Before the Internet, ‘provincial’ was so simple. Every town was a small-town. Even if you lived in a big city, your local neighborhood was your small-town, your province. You and your neighbors all had a world common to one and other.
But the world has changed. People rarely live in the same small-town, the same neighborhood, for long. At the least bit of hardship, the greener grass calls to them.
With the Internet age, we no longer even really live in our physical neighborhood. We live in the conceptual world we build for ourselves, with our links, tweets, blogs, and websites. Our province, our small-town, lives in our computer.

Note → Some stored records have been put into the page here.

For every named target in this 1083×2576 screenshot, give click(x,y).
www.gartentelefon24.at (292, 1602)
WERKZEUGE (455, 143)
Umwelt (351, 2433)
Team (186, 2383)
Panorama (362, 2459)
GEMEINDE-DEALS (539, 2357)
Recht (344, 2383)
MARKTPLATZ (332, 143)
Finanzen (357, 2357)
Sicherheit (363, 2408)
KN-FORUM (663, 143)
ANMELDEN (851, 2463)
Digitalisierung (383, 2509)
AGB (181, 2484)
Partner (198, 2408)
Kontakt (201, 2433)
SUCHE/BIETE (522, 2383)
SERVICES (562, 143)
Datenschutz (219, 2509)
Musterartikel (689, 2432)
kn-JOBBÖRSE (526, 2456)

If the interpersonal realities of physical life become difficult, we can just pick up our laptop and leave. We can take our virtual small-town with us wherever we go. Our mentality can shrink into that virtual cloud and be reinforced every time we log on.

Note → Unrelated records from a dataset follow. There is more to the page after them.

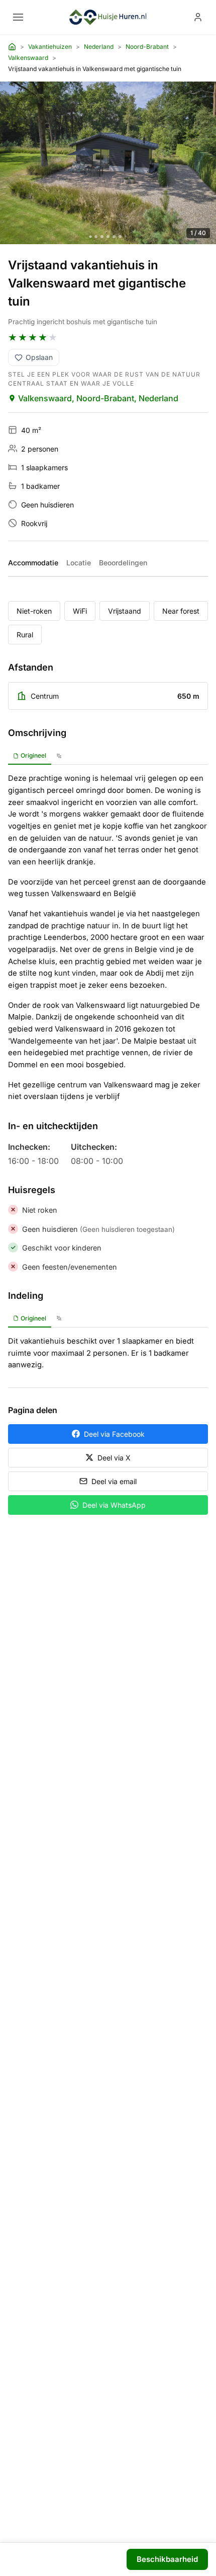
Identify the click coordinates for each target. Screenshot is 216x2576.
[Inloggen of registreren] (198, 17)
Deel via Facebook (114, 1434)
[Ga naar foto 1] (90, 236)
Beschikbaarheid (167, 2559)
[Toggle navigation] (18, 17)
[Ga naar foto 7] (126, 237)
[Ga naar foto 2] (95, 236)
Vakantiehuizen (50, 46)
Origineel (33, 755)
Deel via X (114, 1457)
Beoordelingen (123, 562)
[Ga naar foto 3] (101, 236)
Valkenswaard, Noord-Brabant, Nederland (98, 398)
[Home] (12, 47)
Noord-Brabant (147, 46)
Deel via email (114, 1481)
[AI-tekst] (59, 756)
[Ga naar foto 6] (120, 236)
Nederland (99, 46)
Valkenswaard (28, 57)
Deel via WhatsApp (114, 1505)
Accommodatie (33, 562)
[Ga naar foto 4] (108, 236)
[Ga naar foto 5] (114, 236)
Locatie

What a paradox. The Internet connects us to all parts and all perspectives of this earth. Yet, the tendency can be to whittle it down to a small-town, provincial-perspective collusion that is shared with our own personal small-town web of people from all over the world.
I am not saying the Internet is good or bad. It all depends upon your relationship with it. Does it reinforce a limited perspective? Does it support you by sharing your life with like-minded people? Does it deepen your understanding of your own provincial world? Does it limit your perspective, or does it provide deeper in-sight? Do the other worlds, accessible through your fingertips, call to you? Do they provide you with insight and understanding? Or do you judge them? Does the Internet undermine your personal values? Or does it support you as a unique cultural member in a diversely populated world?

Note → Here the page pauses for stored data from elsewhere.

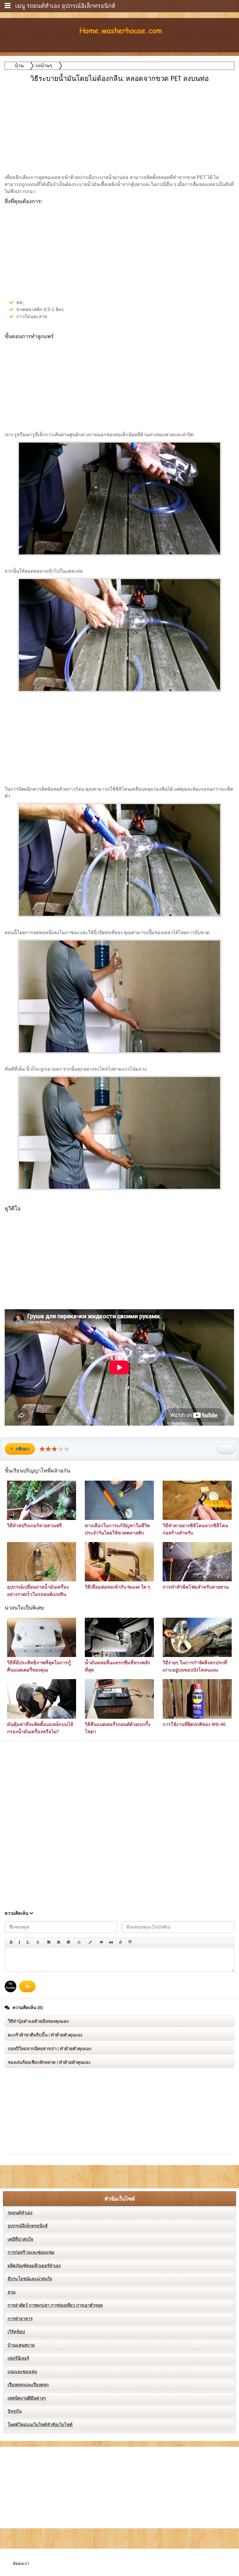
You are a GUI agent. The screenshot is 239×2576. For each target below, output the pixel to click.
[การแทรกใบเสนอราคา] (111, 1942)
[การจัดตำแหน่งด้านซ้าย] (49, 1942)
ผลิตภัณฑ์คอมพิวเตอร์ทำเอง (34, 2265)
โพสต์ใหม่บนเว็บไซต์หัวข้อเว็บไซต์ (40, 2424)
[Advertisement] (120, 125)
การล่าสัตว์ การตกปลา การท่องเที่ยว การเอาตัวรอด (55, 2305)
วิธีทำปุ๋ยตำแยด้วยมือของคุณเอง (38, 2021)
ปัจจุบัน (15, 2411)
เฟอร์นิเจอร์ (18, 2358)
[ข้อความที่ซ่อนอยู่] (101, 1942)
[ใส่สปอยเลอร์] (130, 1942)
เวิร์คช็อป (16, 2331)
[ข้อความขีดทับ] (38, 1942)
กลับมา (22, 1449)
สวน (11, 2292)
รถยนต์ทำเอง (20, 2212)
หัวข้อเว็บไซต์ (119, 2199)
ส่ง (27, 1986)
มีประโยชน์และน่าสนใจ (30, 2279)
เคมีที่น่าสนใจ (20, 2239)
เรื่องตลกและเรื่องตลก (28, 2384)
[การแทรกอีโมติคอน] (79, 1942)
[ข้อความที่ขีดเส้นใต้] (28, 1942)
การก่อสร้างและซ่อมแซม (31, 2252)
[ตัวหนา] (10, 1942)
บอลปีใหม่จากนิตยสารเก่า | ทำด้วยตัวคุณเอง (49, 2048)
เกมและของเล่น (22, 2371)
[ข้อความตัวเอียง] (19, 1942)
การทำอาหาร (20, 2318)
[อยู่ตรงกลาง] (59, 1942)
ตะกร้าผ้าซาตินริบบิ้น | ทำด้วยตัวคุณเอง (45, 2035)
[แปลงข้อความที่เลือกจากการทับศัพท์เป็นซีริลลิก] (121, 1942)
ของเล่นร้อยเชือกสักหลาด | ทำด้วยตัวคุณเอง (49, 2062)
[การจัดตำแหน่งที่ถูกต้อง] (68, 1942)
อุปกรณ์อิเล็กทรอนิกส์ (28, 2226)
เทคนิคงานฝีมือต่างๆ (27, 2398)
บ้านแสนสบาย (21, 2345)
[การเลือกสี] (90, 1942)
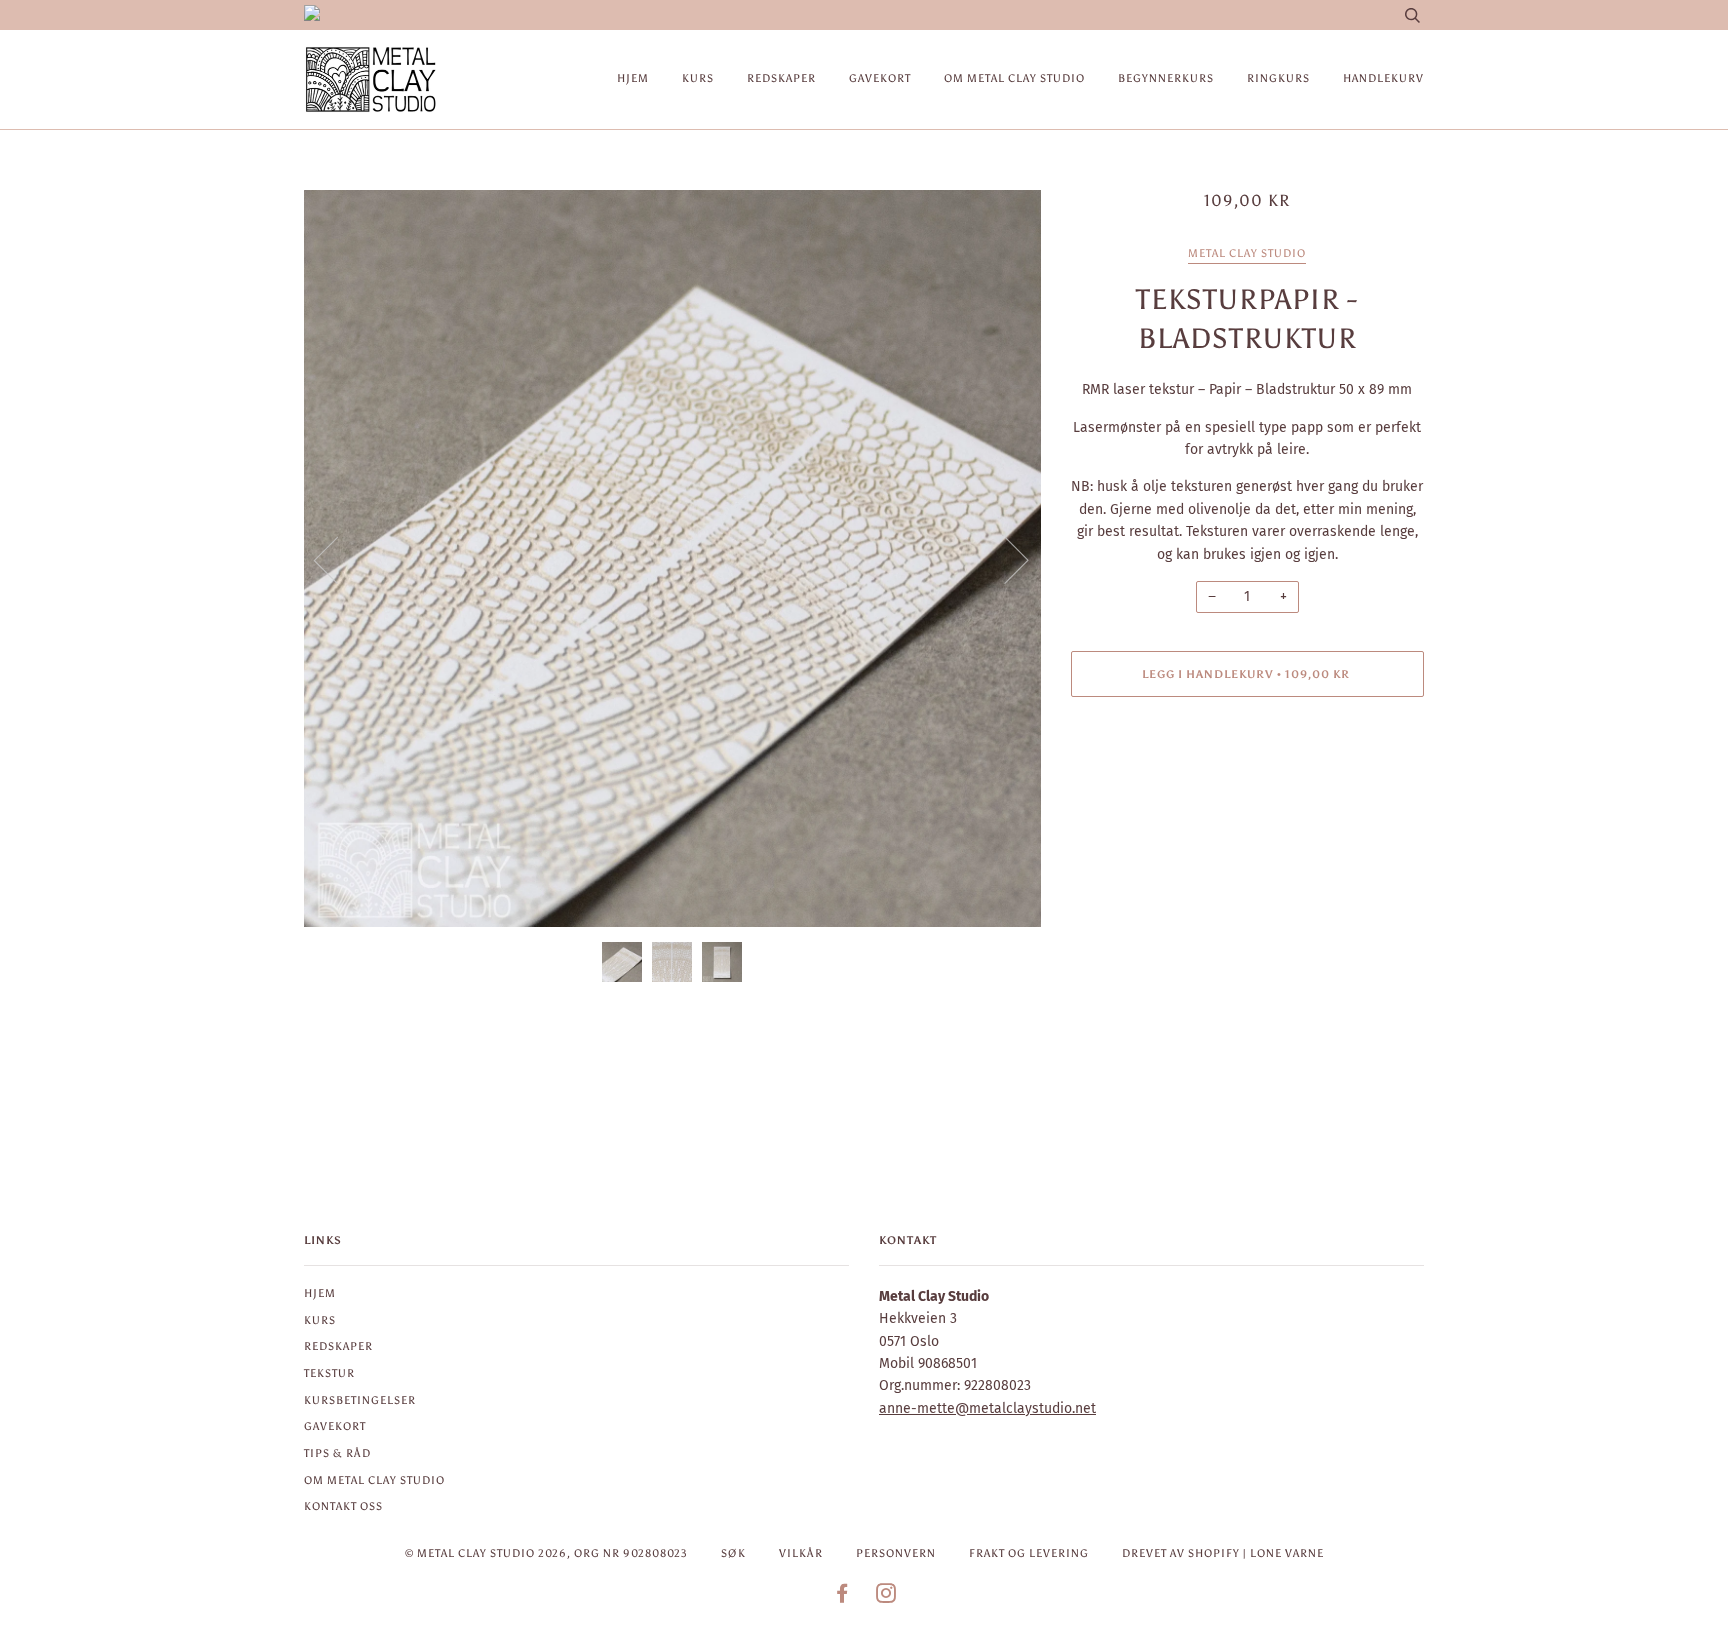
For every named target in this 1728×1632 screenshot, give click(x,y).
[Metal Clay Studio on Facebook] (842, 1597)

Cultural and hometown integrity is in our roots. Geneticists will tell you it is even in our DNA. Yet, as we expand our understanding of others, we become members of the family of all humanity. The Internet, then, can strengthen cultural integrity or narrow it. The Internet can whitewash the world, or help us appreciate other cultures while supporting our own.
That is all up to you.
Wow, For me this was quite mind bending. As I only use the internet for business, I never considered it as anything but a tool. So…. I am rethinking all this. Thank YOU for the exploration.
It also connects me to you, these thought provoking blogs, and my family of like-minded individuals at Mt. Soma and those same people across the world. When I feel like I need to reconnect and can’t be there physically, the internet is my go to tool. When I need to reconnect and be at Mt. Soma physically, using it well gets me there. However, I have always preferred face to face relationships, even when difficult, to virtual ones.
Each blog is a jewel. I hope someday they are collected into some books of essays.